The Professional Practice Committee approved the new guidelines (published last month) in the light of media interest and difficulties being experienced by the profession with the existing guidelines.
In particular with regard to the gazundering guideline it was the Committee’s view that purchasers who put in unrealistically high offers with a view to eliminating the competition and then seek to take advantage of their status as preferred bidders to renegotiate the price down should be required to instruct a new solicitor. Hiding behind a survey condition to achieve that was felt to be inappropriate.

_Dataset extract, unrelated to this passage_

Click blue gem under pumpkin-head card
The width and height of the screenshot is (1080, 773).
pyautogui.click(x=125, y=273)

While the Committee understand the concerns that solicitors may have about the new guidelines, it should be remembered that if a solicitor offers a price for a property on behalf of a client the seller is entitled to assume that the purchaser has come to a conclusion about what that property is worth to him or her personally unless there is a clear indication to the contrary in the offer. The Committee take the view that it is reasonable to allow the price to be renegotiated where the survey discloses some significant problem making the assumptions which the purchaser made in coming to his conclusion about price incorrect. Clearly, however, if the property is generally in good order and is not suffering from some significant defect that would materially affect the basis upon which the purchaser arrived at his original offer bid, it amounts to gazundering should they wish to renegotiate the price merely on the basis of the valuation.
In the Committee’s view the seller is entitled to know if valuation is critical to the offer, and if that is the case it should be stated. For example a clause might state that the offer is not only subject to survey but also to the valuation in that survey being sufficient to support the loan required by the purchaser. Clearly, this puts the seller on notice as to the real terms of the suspensive condition and they can factor that into their decision as to whether or not to accept the offer.

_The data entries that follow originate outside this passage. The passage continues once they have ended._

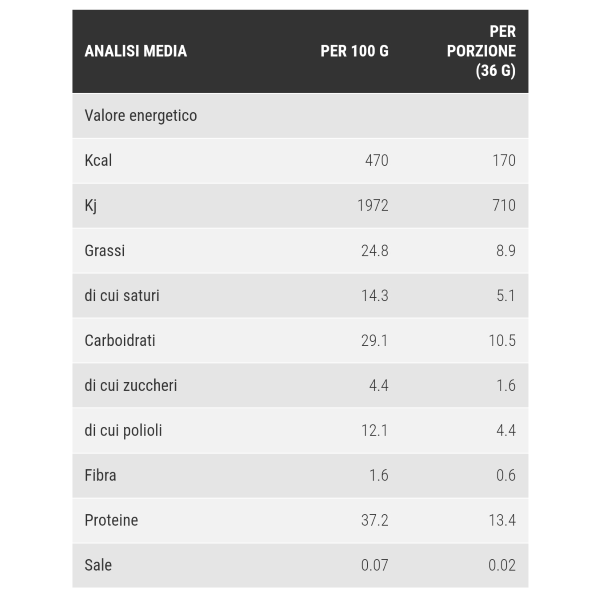Select the di cui saturi label

122,295
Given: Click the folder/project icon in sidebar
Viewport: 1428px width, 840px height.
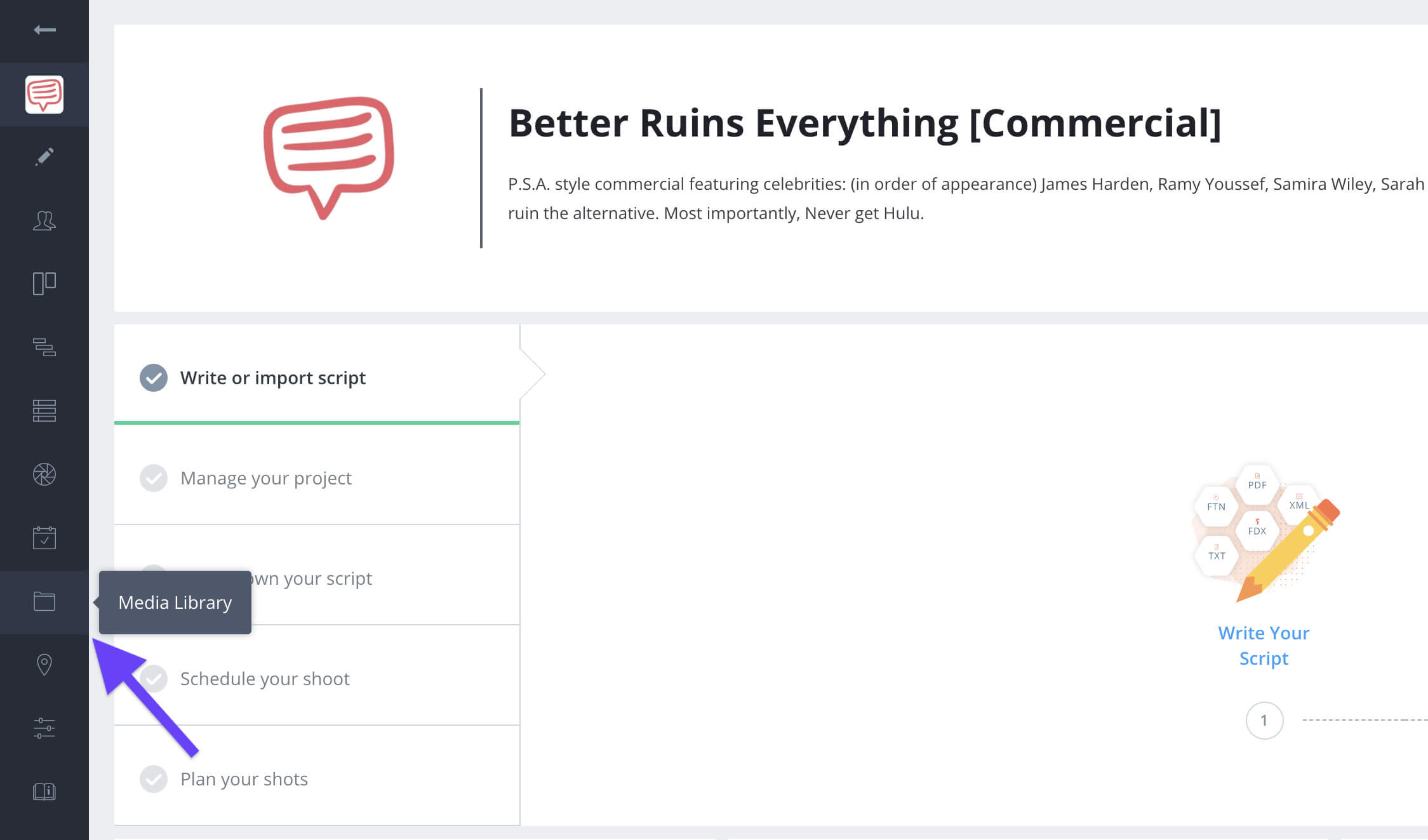Looking at the screenshot, I should [44, 601].
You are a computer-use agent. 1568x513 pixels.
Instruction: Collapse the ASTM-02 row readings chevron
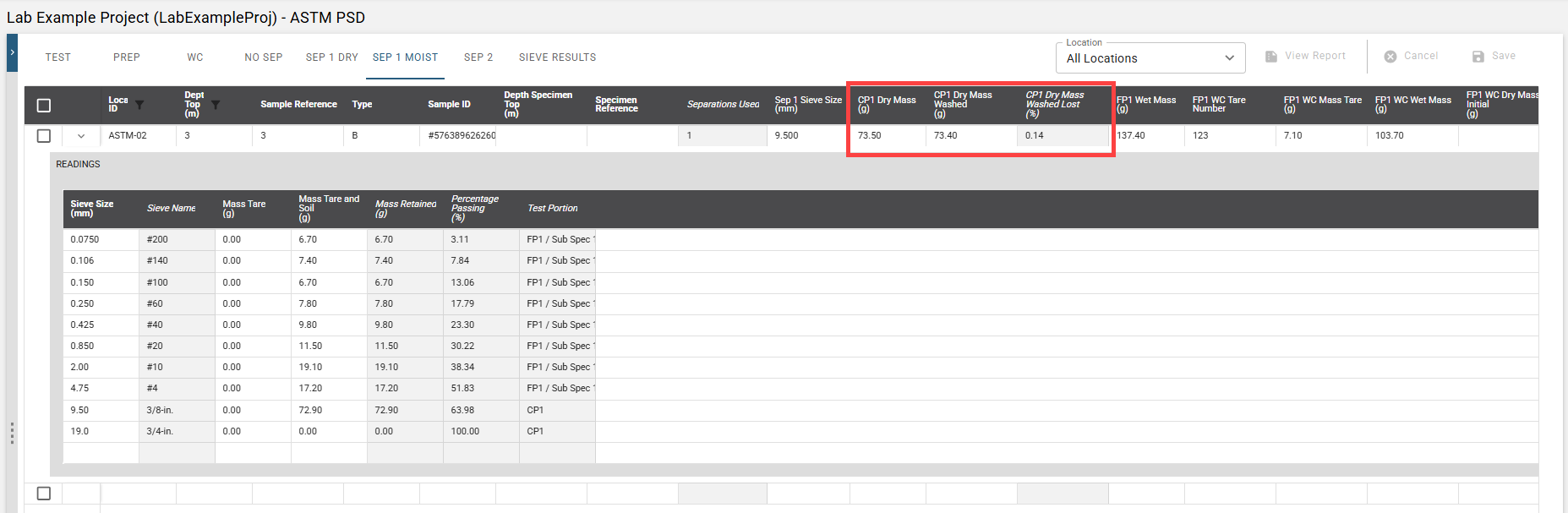(81, 136)
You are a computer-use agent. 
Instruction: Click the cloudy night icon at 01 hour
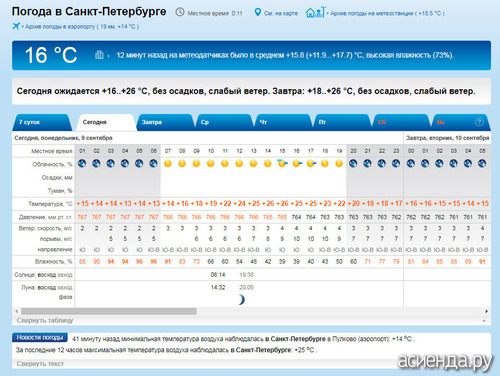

Where an offer discloses in terms that it is subject to valuation specifically then it will not fall foul of the gazundering guidelines.

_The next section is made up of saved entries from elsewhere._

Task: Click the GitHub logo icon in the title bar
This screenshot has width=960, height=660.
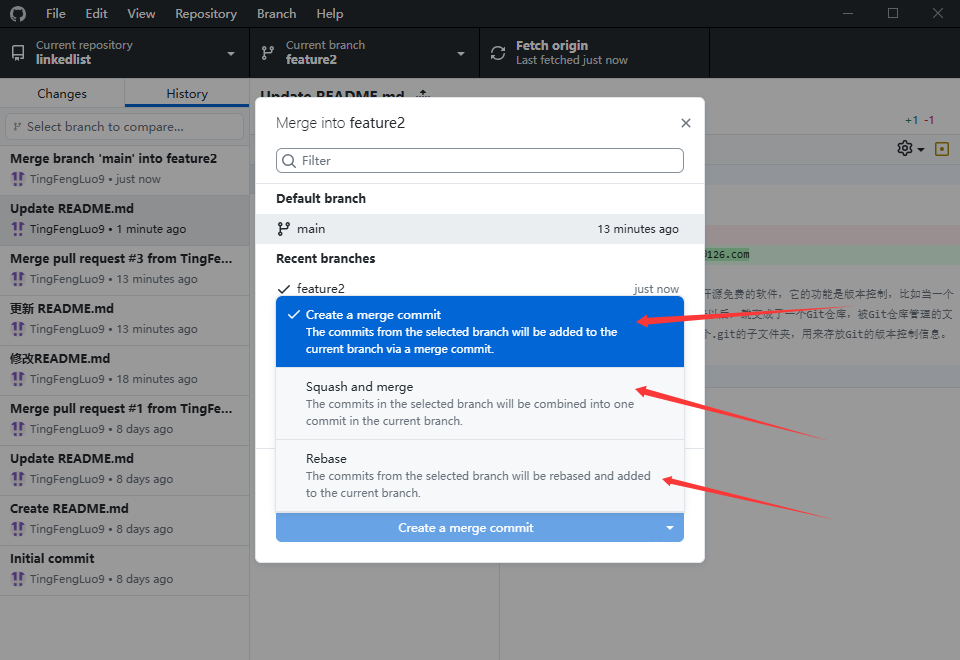Action: point(18,14)
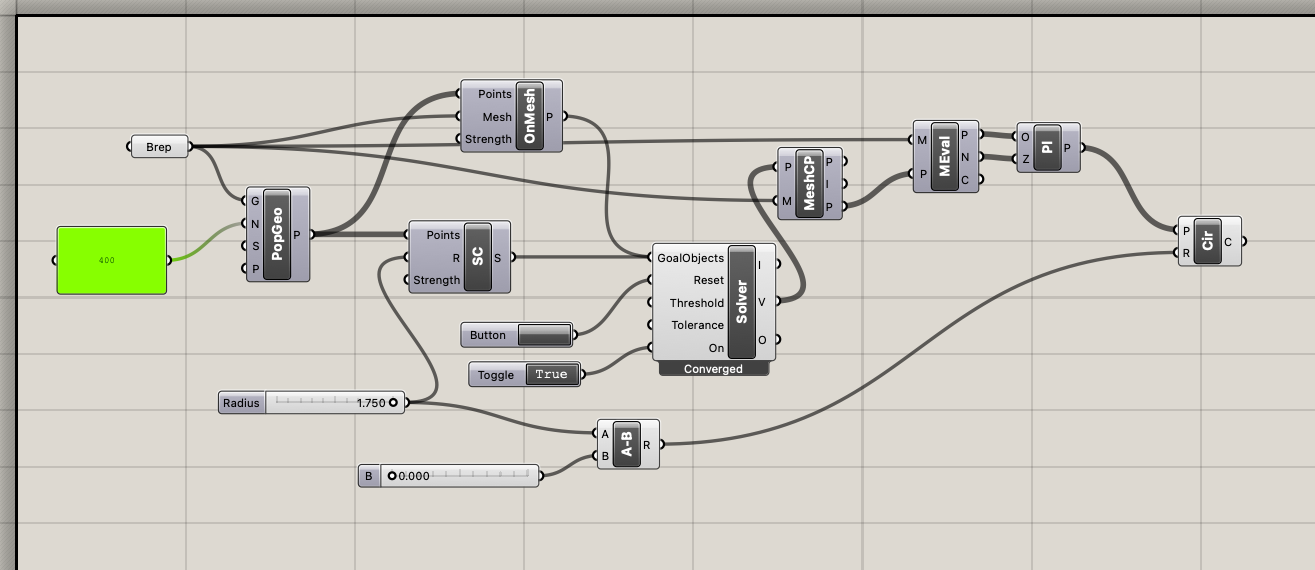Screen dimensions: 1315x570
Task: Select the Brep parameter container
Action: [159, 147]
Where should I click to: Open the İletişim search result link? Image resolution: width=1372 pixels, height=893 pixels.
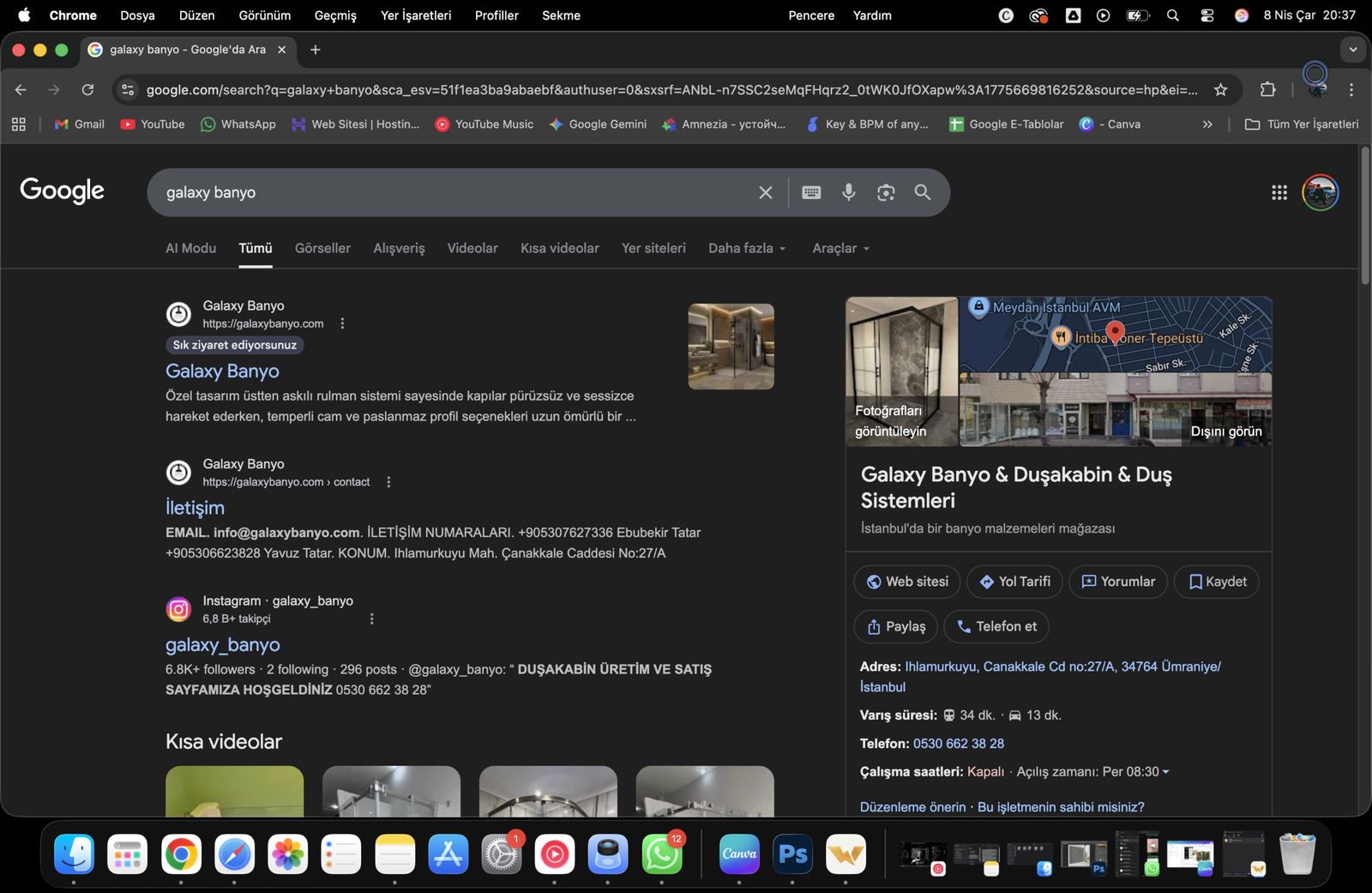(195, 508)
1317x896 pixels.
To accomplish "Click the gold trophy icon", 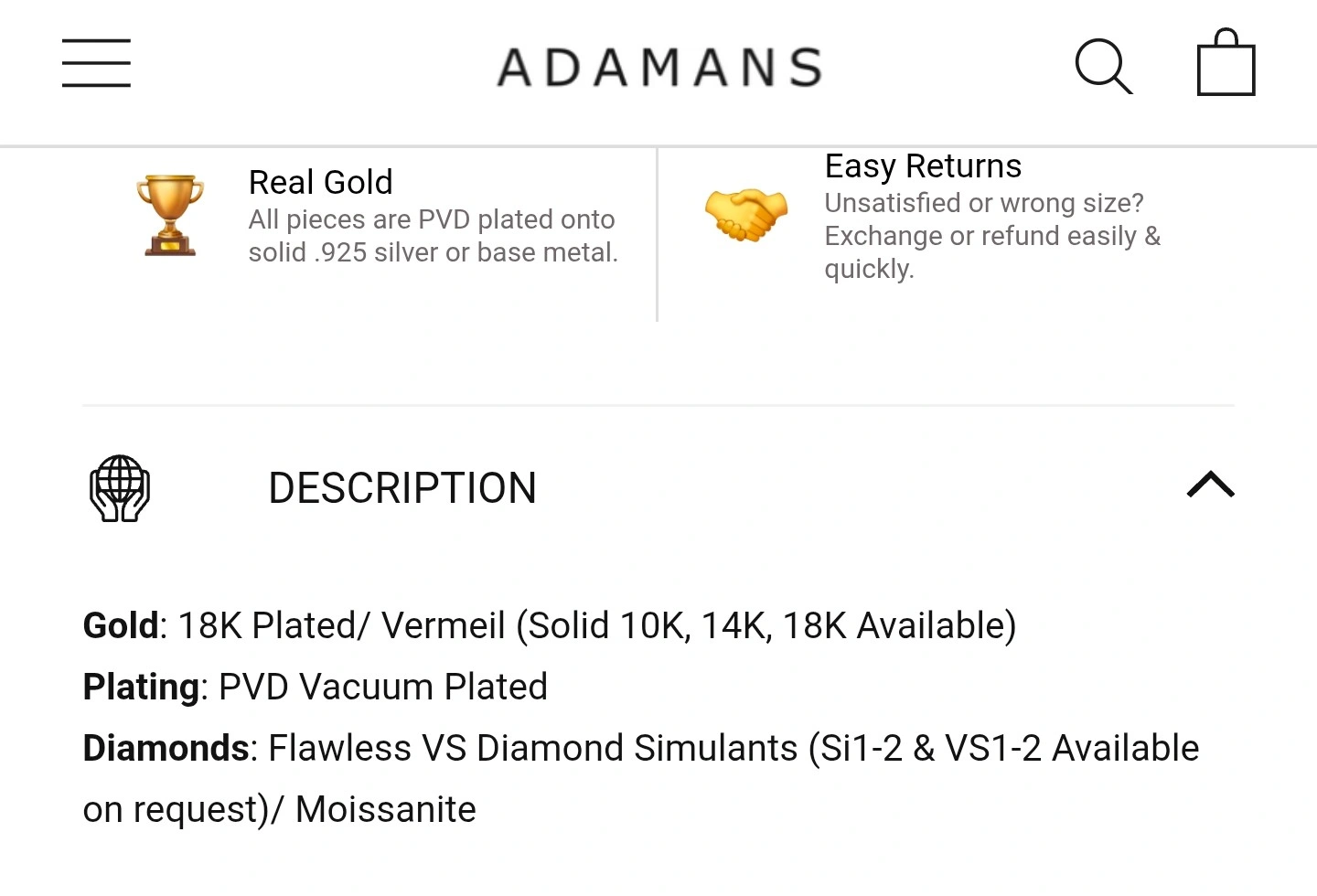I will click(170, 215).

On a separate but related issue, there does seem to be some misunderstanding regarding the sellers’ rights in the matter. Clearly, the gazundering guidelines are not intended to prevent a seller from approaching the prospective purchaser, who has withdrawn due to a poor survey or indeed a poor valuation, asking if he would be prepared to consider offering a lower price. This would not be gazundering provided that the approach comes from the seller.
With regard to disclosure of the actual terms of the survey report there is no change to the current position. If the survey does disclose for example extensive dry rot, the purchaser seeking to rely on that to renegotiate the price should satisfy the selling agent, first that the problem is real, and secondly that it does not relate merely to valuation.
In the event of a complaint of a failure to comply with the guidelines arising, the report that a purchaser is seeking to rely upon in renegotiating is likely to be considered by the CRO.
In summary, purchasers who offer subject to survey should be advised to consider the amount of their offer carefully. If they intend to reserve the right to renegotiate should the valuation be disappointing, they should expressly state that in their offer to leave the selling agent in no doubt what the true suspensive condition is. Sellers are entitled, in the event of the purchaser deciding not to proceed because of a disappointing survey, to offer to renegotiate and this will not fall foul of the guidelines. Solicitors should note that it is both in the purchasers’ and sellers’ interests that the time limits for “subject to survey” clauses, however they are framed, should be short and should be adhered to, to remove that obstacle at the earliest opportunity. Consideration should also be given to the existing guideline regarding delay in conclusion of missives.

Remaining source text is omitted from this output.